Ainsi, en ce qui concerne, par exemple, le rêve d’immortalité remis au goût du jour sous une forme sécularisée par certains tenants du transhumanisme, il aurait été intéressant de montrer non seulement en quoi nous pouvons, à la lumière de la conception hégélienne de la mort, y voir un danger pour l’être modal de l’être humain, mais également de s’attarder plus fondamentalement à la logique qui se cache derrière un tel désir d’immortalité individuelle. C’est déjà en un sens ce que fit en 1830, dans ses Pensées sur la mort et l’immortalité[9], le jeune Feuerbach en montrant dans sa critique d’inspiration hégélienne du désir d’immortalité individuelle que celle-ci s’appuyait essentiellement sur l’occultation de l’universel et de la nécessaire socialité de l’existence humaine qui s’articule selon des rapports organiques de solidarité.

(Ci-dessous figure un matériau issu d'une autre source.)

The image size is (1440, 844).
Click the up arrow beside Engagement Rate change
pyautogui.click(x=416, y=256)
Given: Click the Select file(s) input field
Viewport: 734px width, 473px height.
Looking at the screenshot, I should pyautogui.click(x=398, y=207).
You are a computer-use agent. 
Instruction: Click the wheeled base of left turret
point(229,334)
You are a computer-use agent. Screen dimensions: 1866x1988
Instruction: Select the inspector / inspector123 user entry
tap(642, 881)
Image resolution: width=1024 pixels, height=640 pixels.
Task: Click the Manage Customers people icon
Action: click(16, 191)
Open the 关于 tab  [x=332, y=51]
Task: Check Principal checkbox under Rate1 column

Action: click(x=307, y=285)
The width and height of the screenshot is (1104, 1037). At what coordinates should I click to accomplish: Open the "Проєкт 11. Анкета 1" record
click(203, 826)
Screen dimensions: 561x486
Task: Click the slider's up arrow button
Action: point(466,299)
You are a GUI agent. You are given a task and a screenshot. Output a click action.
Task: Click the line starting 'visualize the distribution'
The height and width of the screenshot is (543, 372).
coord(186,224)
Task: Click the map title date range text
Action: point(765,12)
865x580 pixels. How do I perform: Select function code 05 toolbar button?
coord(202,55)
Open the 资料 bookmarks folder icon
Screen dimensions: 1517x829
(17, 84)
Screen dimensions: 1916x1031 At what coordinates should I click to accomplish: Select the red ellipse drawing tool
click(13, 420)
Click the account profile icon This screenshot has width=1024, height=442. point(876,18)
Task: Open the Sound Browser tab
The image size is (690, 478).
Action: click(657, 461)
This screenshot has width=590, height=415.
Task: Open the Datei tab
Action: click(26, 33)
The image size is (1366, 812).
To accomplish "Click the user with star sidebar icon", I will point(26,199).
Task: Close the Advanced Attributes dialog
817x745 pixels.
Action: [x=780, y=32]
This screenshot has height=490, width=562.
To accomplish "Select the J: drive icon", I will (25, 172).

La force de l’ouvrage de Filion, dans ses sections, disons plus polémiques, était justement de tenter de remonter jusqu’aux présuppositions théoriques fondamentales des pensées hégélienne et technoscientifique pour en saisir en amont les divergences. L’approche de Lejeune, peut-être plus nuancée et moins catégorique à certains égards, semble au contraire refuser a priori toute divergence de fond, afin de souligner l’actualité de Hegel[10]. Mais une telle actualisation ne se fait pas toujours sans problème. Il ne s’agit évidemment pas ici de dire tout simplement que notre connaissance a tellement évolué depuis la mort de Hegel qu’il n’y aurait plus de dialogue possible. Il faut cependant reconnaître que la conception hégélienne de la technique, par exemple, n’est tout simplement pas transposable sans qu’il soit au préalable nécessaire d’apporter nuances et mises au point dans le contexte de ce qu’on pourrait appeler, si l’on me permet ce néologisme, l’« autonomatisation[11] » de la technique en technologie.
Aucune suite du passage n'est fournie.